The youngest of these two watchers, and by far the shabbiest, had a strip of cloth in each nostril to block out the stench that constantly lingered around his aged knight master. He looked at his companion. "Two minutes or forfeit," he said. None of them could afford a forfeit – their empty stomachs wouldn't allow it.

"Lend us those," the elder of the two, a gentleman with red-brown locks and striking cobalt blue eyes, said, referring to the strips of cloth – he would need them if he intended to get anywhere near the rank, unmoving knight. The young man handed over the strips and watched as his friend made his way to the tree and placed a hand over the knight's mouth, checking for breath. There was none. The man was dead. "Dead," he declared, lowering the visor of the deceased's helmet.

At that moment, a third man came bounding up, a broad smile across his white painted face. "It's three scores to none after two lances," he said happily in his Cockney-accented voice. "All Sir Quatermain has to do is not fall off his horse and we've won!"

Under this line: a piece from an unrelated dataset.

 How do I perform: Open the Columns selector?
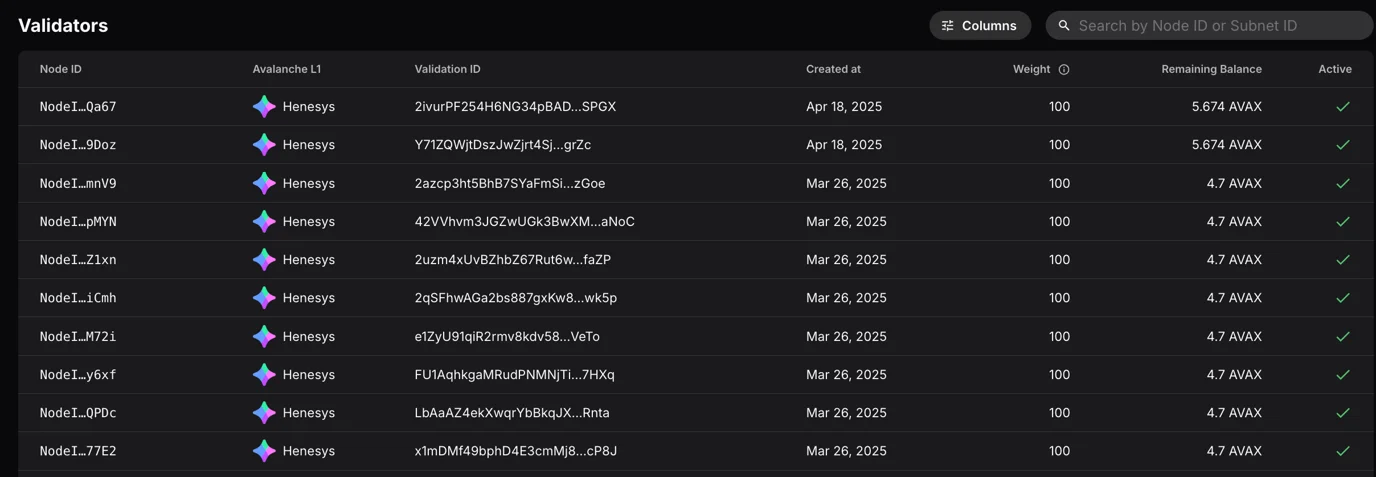[979, 26]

His joy was cut tragically short when his blue-eyed friend declared again, "He's dead."

"What do you mean dead?"

"The spark of his life is covered in shite," the man replied, removing the cloths from his nose and tossing them away. "His spirit is gone, but his stench remains. Does that answer your question?"

"No, no, no, no, no," the joy had drained from his Cockney accent. This could not be happening, he was certain… not now… not when they needed a victory so badly. "No. He sleeps, rouse him!" He tried, clinging to one last flicker of hope.

"We need to fetch a priest," the blue-eyed man said, coming to stand beside his young companion.

"No, he's not dead! We're minutes away from victory! I haven't eaten in three days!"

"None of us have Skinner!" The young man snapped.

Skinner ignored him. He moved to the late knight and shook him in hopes of rousing him. "Wake up. Come on you…" he muttered. It soon dawned on him that he was indeed dead and his mumblings were soon lost in a wave of cursing and shouting as he unleashed all of his furry on the dead man. They had been so close to victory, only to have it yanked away by the icy hand of death.

The sound of an approaching horse drew the young man's attention from Skinner's tantrum. It was a man, the herald for the nobles running the tournament. "Jekyll," the young man muttered, turning his friend's attention away from the fit of temper that was Skinner to the approaching horseman.

"Hey, squire. Sir Quatermain must report at once or forfeit," the man declared, haughtily looking down at the two over his nose. He had far better things to do with his time than associate with lowly peasants.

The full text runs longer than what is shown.